(Collected data)
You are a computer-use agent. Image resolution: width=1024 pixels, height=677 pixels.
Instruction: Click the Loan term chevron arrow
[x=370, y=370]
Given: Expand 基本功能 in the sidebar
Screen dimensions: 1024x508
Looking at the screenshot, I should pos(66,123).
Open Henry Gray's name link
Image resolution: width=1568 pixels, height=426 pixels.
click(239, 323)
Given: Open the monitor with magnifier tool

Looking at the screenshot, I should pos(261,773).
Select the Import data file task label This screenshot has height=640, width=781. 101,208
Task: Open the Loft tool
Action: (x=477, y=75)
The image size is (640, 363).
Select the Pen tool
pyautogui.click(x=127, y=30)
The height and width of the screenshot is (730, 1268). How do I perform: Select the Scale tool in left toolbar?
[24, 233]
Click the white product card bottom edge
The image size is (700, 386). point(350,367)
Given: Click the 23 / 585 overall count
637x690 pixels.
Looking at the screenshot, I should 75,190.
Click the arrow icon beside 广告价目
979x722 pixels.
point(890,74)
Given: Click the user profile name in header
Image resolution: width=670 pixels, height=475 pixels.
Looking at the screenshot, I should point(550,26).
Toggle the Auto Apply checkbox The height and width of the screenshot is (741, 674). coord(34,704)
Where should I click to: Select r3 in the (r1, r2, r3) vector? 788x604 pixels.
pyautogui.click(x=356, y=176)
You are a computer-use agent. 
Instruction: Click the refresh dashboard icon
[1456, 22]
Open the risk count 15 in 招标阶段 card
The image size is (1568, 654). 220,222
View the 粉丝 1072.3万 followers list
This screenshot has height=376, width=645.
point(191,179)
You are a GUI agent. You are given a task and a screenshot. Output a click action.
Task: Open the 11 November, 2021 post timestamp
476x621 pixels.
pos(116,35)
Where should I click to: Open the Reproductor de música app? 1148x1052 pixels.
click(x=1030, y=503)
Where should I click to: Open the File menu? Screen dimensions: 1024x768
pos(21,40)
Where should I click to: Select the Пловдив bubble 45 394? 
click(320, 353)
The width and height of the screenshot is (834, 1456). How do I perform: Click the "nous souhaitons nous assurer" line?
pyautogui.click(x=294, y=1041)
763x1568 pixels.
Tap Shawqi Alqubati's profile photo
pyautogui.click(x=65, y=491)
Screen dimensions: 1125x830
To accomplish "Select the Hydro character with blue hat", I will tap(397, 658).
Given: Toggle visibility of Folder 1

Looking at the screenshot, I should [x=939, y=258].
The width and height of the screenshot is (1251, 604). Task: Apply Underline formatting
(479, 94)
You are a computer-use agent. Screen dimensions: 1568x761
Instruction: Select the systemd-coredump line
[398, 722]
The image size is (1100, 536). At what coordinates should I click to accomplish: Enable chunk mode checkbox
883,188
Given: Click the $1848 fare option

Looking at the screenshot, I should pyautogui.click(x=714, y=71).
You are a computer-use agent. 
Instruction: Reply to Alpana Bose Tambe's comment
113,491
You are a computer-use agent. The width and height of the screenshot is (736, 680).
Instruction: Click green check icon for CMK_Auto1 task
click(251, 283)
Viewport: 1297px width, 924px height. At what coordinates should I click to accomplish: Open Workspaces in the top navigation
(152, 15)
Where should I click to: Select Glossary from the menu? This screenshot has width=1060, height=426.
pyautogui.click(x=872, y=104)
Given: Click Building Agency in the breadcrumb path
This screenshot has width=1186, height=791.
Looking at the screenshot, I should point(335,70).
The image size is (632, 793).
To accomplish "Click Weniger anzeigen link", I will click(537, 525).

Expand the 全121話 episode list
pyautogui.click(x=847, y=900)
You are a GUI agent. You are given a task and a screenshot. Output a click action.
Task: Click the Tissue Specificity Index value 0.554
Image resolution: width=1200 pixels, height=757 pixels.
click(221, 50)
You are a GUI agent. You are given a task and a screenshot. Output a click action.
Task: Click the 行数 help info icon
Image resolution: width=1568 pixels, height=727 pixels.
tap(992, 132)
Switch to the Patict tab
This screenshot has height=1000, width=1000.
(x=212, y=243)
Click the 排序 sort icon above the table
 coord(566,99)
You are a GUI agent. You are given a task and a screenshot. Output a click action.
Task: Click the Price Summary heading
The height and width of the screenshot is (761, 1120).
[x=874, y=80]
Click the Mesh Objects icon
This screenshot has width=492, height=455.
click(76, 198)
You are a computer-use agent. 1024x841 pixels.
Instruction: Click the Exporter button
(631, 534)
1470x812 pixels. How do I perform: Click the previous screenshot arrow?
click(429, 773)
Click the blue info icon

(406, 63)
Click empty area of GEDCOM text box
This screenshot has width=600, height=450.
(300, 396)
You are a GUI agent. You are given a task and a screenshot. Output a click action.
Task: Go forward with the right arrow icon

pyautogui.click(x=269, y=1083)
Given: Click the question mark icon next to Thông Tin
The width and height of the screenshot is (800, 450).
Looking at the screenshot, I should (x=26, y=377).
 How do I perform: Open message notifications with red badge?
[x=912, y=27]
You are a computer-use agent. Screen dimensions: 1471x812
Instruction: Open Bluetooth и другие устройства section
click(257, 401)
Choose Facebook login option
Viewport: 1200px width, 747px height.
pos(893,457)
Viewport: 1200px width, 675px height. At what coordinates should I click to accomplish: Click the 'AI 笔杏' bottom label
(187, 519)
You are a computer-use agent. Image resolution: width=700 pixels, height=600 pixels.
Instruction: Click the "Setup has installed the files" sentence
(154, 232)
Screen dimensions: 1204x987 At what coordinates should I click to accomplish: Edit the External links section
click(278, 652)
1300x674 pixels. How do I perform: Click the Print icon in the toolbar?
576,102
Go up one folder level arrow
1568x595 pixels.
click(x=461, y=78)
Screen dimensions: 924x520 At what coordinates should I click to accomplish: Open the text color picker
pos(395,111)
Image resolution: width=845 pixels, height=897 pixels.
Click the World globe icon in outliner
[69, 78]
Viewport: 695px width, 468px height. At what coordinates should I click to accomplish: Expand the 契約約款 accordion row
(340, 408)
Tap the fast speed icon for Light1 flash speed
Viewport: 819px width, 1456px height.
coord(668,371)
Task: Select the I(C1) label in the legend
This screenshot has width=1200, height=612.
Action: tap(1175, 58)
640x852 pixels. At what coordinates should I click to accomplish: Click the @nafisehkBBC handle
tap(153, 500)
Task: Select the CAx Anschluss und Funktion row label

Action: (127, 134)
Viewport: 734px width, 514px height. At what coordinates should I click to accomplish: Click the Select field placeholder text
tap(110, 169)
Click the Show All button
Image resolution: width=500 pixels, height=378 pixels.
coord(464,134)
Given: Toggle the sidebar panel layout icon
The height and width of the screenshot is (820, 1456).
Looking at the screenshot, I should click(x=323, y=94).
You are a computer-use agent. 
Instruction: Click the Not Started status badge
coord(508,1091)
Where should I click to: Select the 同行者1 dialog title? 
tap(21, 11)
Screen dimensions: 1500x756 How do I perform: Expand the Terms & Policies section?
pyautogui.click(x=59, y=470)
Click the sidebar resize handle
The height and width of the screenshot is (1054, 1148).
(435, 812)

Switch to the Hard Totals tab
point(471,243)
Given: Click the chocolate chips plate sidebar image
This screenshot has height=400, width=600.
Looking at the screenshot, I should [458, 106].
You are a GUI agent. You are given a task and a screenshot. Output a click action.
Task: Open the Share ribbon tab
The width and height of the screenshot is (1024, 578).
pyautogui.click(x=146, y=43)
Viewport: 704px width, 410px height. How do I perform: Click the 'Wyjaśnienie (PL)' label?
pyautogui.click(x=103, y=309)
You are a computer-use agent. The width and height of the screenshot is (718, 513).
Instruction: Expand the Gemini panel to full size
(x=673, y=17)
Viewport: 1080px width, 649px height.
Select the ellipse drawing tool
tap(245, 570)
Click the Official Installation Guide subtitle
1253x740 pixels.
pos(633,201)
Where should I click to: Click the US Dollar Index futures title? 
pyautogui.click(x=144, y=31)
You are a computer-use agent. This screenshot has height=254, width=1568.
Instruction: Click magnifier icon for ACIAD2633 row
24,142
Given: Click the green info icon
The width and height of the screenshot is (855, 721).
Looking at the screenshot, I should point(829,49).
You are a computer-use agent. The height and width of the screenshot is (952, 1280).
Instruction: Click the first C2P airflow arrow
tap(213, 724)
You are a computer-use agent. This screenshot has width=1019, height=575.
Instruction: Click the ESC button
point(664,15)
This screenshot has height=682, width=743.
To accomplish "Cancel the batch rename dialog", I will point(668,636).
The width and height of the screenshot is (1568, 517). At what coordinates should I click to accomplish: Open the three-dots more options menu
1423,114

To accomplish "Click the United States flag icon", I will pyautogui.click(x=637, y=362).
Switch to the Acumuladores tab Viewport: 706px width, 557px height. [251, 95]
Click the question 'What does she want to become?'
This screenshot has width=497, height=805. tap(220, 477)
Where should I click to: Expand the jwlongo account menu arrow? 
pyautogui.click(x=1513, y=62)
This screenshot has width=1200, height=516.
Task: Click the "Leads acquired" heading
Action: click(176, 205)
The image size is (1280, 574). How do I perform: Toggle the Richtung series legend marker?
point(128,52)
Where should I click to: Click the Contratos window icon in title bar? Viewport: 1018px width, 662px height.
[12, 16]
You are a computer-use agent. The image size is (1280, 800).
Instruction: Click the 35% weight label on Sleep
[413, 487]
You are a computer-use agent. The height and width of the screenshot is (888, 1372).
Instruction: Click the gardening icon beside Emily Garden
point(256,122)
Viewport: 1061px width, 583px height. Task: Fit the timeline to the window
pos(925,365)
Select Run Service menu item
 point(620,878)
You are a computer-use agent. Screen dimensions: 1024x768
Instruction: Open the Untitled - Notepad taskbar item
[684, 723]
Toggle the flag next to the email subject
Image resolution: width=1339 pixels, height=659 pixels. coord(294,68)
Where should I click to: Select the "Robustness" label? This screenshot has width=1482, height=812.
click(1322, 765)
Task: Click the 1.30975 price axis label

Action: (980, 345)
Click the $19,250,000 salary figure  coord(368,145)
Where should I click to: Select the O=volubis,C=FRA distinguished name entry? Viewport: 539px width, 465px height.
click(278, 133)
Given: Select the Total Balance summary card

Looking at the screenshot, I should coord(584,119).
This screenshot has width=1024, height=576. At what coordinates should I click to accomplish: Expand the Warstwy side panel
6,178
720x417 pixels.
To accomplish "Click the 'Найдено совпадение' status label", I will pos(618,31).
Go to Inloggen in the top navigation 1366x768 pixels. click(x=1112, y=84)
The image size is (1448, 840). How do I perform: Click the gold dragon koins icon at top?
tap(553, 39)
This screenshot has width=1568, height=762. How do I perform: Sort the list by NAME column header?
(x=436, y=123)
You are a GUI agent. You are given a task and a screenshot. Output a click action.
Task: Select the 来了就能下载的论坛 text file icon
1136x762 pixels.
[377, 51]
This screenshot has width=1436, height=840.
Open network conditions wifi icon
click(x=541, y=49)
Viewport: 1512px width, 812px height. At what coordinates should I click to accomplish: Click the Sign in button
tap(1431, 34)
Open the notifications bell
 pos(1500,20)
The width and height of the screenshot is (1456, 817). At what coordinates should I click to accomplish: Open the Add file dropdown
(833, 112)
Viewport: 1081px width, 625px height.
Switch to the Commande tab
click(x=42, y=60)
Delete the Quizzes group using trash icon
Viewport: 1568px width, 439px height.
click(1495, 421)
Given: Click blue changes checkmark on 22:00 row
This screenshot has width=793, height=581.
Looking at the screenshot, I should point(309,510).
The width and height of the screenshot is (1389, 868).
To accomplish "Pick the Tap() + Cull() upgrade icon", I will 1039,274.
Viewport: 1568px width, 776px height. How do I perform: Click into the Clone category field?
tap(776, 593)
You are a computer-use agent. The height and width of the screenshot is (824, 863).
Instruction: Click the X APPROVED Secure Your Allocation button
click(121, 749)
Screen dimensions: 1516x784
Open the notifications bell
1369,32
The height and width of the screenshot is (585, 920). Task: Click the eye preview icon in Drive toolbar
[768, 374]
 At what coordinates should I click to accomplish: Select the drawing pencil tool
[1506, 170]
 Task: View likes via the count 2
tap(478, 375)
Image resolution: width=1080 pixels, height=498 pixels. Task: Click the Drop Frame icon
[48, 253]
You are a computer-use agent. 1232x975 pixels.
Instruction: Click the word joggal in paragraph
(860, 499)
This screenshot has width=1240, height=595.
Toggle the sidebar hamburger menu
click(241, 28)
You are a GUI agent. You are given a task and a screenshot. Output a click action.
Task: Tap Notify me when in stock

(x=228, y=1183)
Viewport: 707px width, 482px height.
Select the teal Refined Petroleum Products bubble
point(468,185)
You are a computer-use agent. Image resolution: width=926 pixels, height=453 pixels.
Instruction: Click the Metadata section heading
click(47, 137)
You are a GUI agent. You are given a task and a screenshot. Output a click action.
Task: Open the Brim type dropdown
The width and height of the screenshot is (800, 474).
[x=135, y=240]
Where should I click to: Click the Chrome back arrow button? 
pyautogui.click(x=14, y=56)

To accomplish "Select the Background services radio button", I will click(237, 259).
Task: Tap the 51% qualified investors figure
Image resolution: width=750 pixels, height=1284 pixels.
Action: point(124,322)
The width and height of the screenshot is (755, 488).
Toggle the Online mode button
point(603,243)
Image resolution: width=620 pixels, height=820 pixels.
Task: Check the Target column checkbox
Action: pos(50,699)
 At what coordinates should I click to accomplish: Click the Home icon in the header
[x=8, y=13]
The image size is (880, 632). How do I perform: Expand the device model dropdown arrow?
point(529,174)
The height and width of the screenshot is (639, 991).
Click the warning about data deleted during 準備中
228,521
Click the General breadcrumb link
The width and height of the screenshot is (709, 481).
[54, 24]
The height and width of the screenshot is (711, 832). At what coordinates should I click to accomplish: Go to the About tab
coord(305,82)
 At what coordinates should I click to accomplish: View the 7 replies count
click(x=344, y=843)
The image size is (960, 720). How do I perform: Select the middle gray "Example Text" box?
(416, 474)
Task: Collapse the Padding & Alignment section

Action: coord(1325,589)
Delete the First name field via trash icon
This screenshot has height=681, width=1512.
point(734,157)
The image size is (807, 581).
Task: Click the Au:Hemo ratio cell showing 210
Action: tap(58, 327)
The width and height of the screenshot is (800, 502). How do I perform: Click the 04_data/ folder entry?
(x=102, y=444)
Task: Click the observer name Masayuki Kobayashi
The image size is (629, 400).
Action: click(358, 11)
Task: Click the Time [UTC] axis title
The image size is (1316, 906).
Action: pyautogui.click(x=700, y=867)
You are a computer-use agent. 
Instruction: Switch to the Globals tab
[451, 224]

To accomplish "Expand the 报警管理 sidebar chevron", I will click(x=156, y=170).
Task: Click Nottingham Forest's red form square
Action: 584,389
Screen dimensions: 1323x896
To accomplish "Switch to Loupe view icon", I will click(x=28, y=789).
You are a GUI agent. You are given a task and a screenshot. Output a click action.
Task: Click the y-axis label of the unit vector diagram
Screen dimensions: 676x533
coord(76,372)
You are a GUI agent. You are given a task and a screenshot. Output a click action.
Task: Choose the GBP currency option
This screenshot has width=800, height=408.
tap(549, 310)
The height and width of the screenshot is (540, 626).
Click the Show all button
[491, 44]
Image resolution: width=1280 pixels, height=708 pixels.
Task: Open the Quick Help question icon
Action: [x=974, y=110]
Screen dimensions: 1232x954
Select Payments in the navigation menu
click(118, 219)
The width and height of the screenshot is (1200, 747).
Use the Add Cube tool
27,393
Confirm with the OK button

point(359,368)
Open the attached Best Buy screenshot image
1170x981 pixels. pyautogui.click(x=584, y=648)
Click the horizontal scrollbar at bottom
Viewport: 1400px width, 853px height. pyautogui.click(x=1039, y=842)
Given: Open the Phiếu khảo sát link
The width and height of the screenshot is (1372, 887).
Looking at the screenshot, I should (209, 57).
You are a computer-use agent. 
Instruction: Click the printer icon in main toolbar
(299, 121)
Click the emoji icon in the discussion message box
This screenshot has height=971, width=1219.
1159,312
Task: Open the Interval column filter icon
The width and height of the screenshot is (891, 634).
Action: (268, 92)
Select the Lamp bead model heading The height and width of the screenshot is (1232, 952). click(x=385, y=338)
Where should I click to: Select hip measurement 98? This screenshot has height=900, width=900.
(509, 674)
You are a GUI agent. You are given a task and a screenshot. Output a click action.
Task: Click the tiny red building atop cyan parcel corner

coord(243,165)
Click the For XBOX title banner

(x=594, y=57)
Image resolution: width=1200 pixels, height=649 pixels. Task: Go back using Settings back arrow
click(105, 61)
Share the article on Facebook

▶ _Task item_
Search the entries for the string "Facebook" and return each line where it turns up.

▶ _Expected output_
Choose Facebook login option
Share the article on Facebook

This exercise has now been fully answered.